Добежав до проулка, Павел остановился и окаменел, не верящими глазами глядя на ошалело бушевавшее пламя, которое с невероятной быстротой пожирало строение. Подойти ближе уже никто не решался; треск горевшей древесины и жар делали любые попытки тушения, тщетными. Дом был полностью объят пламенем и клубы густого, черного дыма поднимались высоко в небо. В происходящее не хотелось верить; взору представилась ужасающая в своем трагическом течении картина – горел его дом, а ведь в нем была мать, и только он знал об этом. Беспомощно суетились и бегали окрест отчаянные мужики, пытаясь погасить непослушное, бушевавшее в полную силу, пламя. Однако все их усилия были напрасными. Визжали и причитали бабы, пищала любопытная детвора, быстро сбежавшаяся отовсюду. Только – только подъехавшие пожарные, развернув конные повозки бочками к усадьбе, принялись умело раскатывать длинные шланги. Отгоняли зевак, пытаясь поскорее очистить площадку, где можно было бы развернуть нехитрое оборудование. Однако по всему было видно, что пламя съедает жилую постройку, куда более проворнее, чем их торопливая, путанная возня у крашеных в красное повозок.

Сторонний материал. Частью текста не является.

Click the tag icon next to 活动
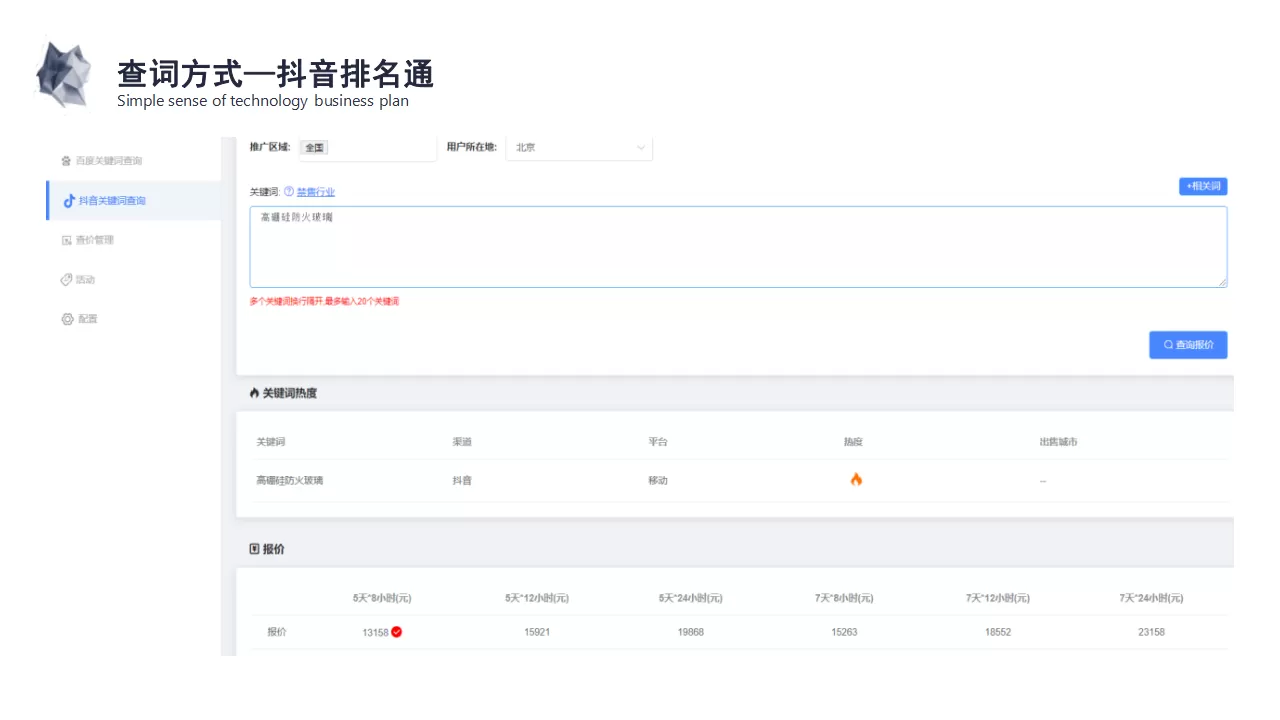1280x720 pixels. pos(66,279)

После первой же отчаянной попытки Павла, броситься в огонь, чтобы помочь матери, в него накрепко вцепились бабы, удерживая и не отпуская от себя. Он понимал, что мать в огне, что ее нет среди взволнованной толпы, что ей необходима помощь. Безнадежные попытки высвободиться ничего не дали, его не слышали и не понимали люди, занятые суетой и пожаром. Огонь продолжал бесчинствовать и нести с собой лишь разрушения. Глаза Павла плакали и тело трясло видимой, не проходящей дрожью. Не чувствуя ног, он опустился на землю и громко зарыдал, сжимая усталую голову руками. Позже, когда народ стал расходиться, обессилившего, почти лишенного чувств, его увел к себе домой учитель, потрясенный произошедшим не менее прочих.

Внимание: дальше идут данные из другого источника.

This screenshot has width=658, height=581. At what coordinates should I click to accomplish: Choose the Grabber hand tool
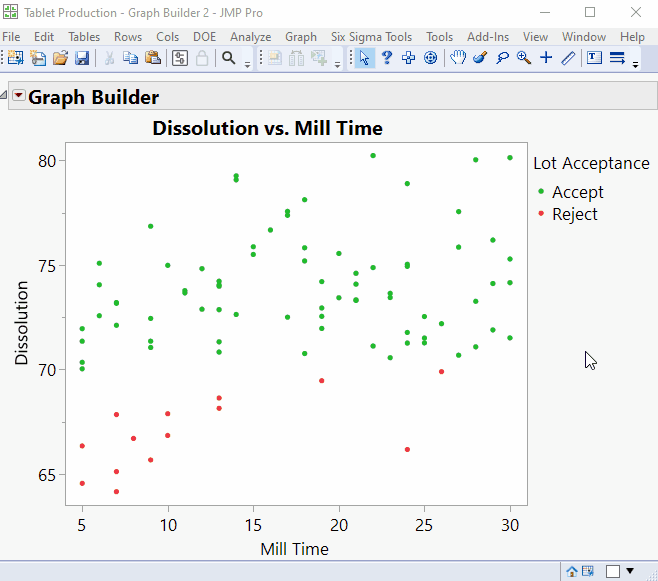point(458,58)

Ночью Павел не спал; не хотелось верить в ужас, унесший жизнь бедной женщины, в кошмар, лишивший его матери, единственного человека в жизни, ради которого и благодаря которому он жил. Понимая, что пожар не мог произойти случайно, на утро, он иссушил слезы и посуровел, сдвинув над переносицей брови; отпечаток глубокой раны, которая никогда не заживает. Он догадывался, а сейчас был почти убежден в том, что могло произойти в доме в его отсутствие. Понимая, что отца не было на пожаре, он делал свои первые, может быть, неумелые и поспешные выводы; ведь ранее он часто слышал из уст разъяренного и пьяного отца: «Я спалю вас! – орал Василий не раз, будучи пьян и не отдавая себе отчета в том, что говорил. – Не дам тебе золото с собой забрать, говори куда упрятала, не то хуже будет?» – припадочно кричал отец в неистовой злобе на супругу.